Lazo es al hombre el devorar lo santo, y andar pesquisando después de los votos.

Referencia cruzada

En Proverbios 18:7, los labios del necio son una trampa para su alma — una advertencia general sobre el habla imprudente que se asemeja a la trampa específica de los votos apresurados.

En Levítico 27:9, un animal prometido en voto se vuelve santo e irrevocable — ilustrando por qué decir apresuradamente 'santo' es una trampa.

En Levítico 27:10, no se permite sustitución para los animales prometidos en voto — reforzando la naturaleza vinculante de los votos apresurados.

En Números 30:2-16, la ley exige cumplir todos los votos hechos — explicando directamente la 'trampa' de dedicar apresuradamente como santo.

En Eclesiastés 5:4-6, la misma sabiduría advierte: 'Mejor es no prometer que prometer y no cumplir'.

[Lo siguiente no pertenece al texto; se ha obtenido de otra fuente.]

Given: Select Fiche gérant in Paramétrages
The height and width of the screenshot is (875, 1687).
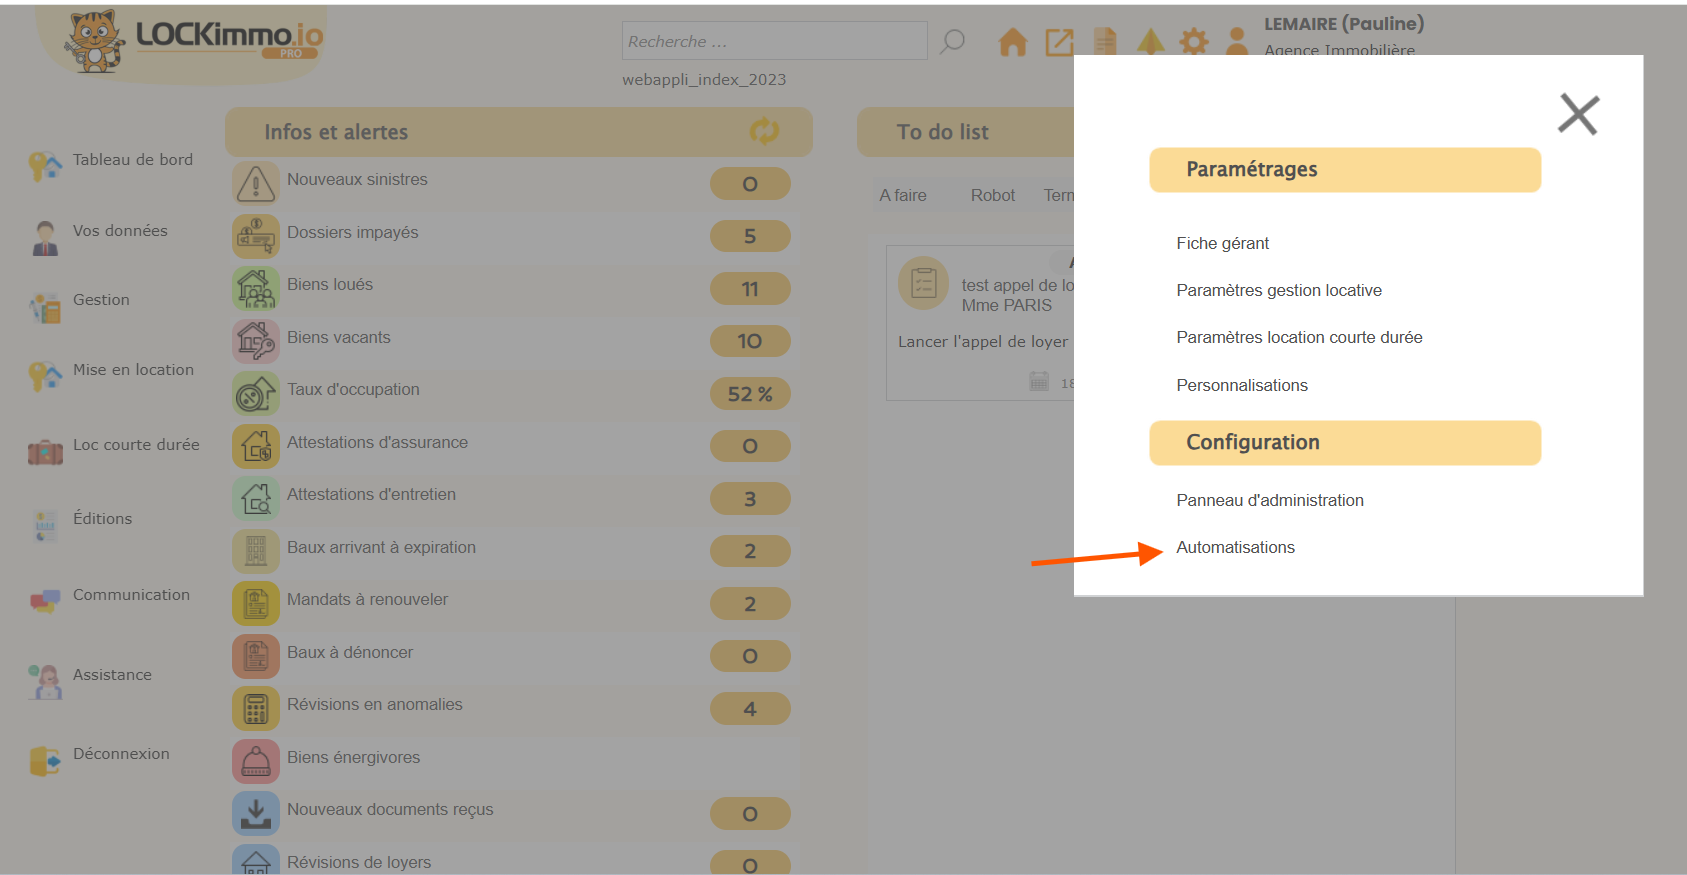Looking at the screenshot, I should [x=1222, y=243].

En Mateo 5:33, Jesús cita el mandato del AT de cumplir los votos — el principio que hace que los votos apresurados sean una trampa.

En Deuteronomio 23:23, todo lo que prometas con tu boca debes cumplirlo — subrayando el peligro de un voto apresurado.

Josué 9:20 Paralelo

En Josué 9:20, Israel cumple un juramento apresurado a los gabaonitas — un ejemplo narrativo de ser atrapado por un voto precipitado.

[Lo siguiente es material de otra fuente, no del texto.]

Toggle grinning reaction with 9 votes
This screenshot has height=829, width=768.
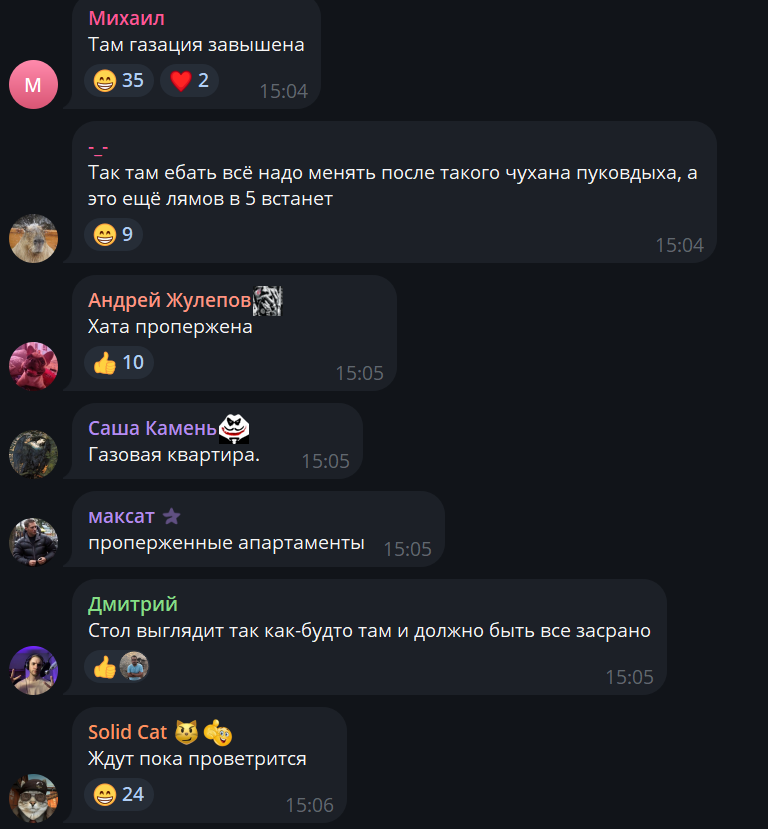pyautogui.click(x=113, y=235)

En Eclesiastés 5:5, aparece la misma advertencia: mejor es no prometer que prometer y no pagar — un paralelo directo sobre los votos.

Mateo 15:5 Paralelo

En Mateo 15:5, Jesús condena la tradición de Corbán, donde una dedicación apresurada a Dios evade el cuidado de los padres — una trampa como la advertida.

Hechos 5:3 Paralelo

En Hechos 5:3, Ananías miente acerca de su dedicación, reteniendo parte — un voto apresurado que lleva a juicio, ilustrando la trampa.

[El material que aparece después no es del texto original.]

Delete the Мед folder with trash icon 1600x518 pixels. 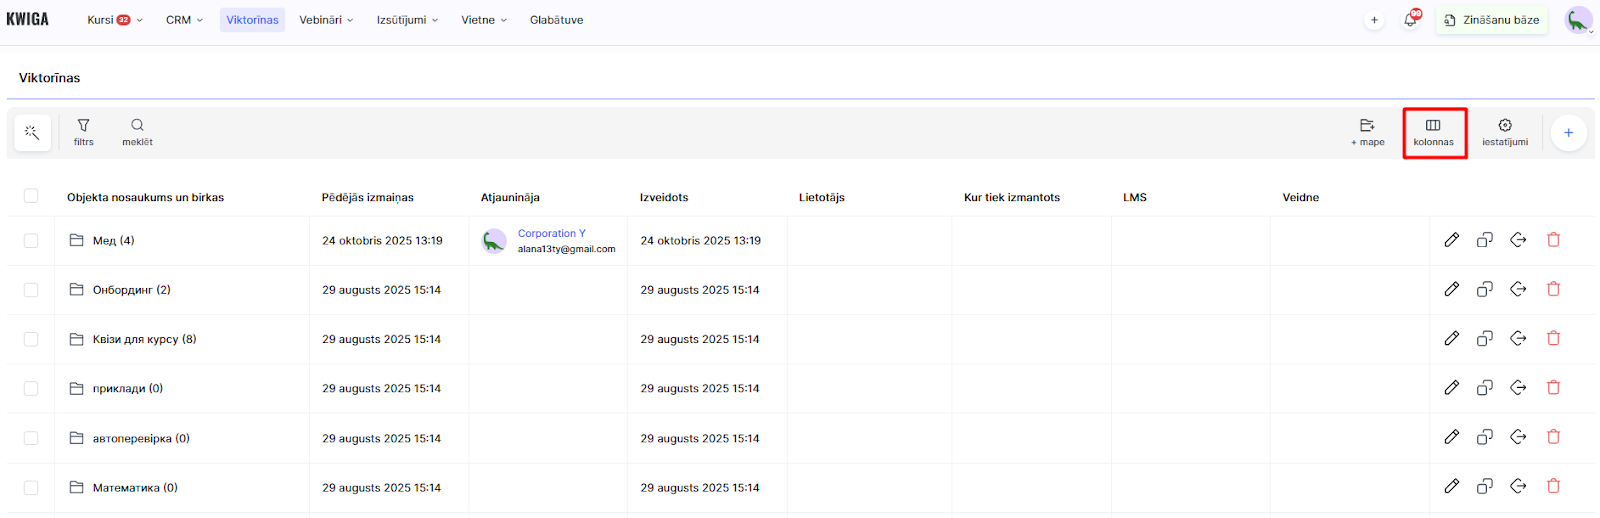(x=1553, y=240)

En Levítico 5:15, el pecado involuntario respecto a cosas santas requiere restitución — subrayando la seriedad de tratar las cosas santas con descuido.

En Levítico 22:10-15, las personas no autorizadas no deben comer comida santa — reforzando la santidad de las cosas apartadas, relevante para las dedicaciones apresuradas.

En Malaquías 3:8-10, robar a Dios reteniendo los diezmos se asemeja a la trampa de dedicar apresuradamente y luego no cumplir los votos.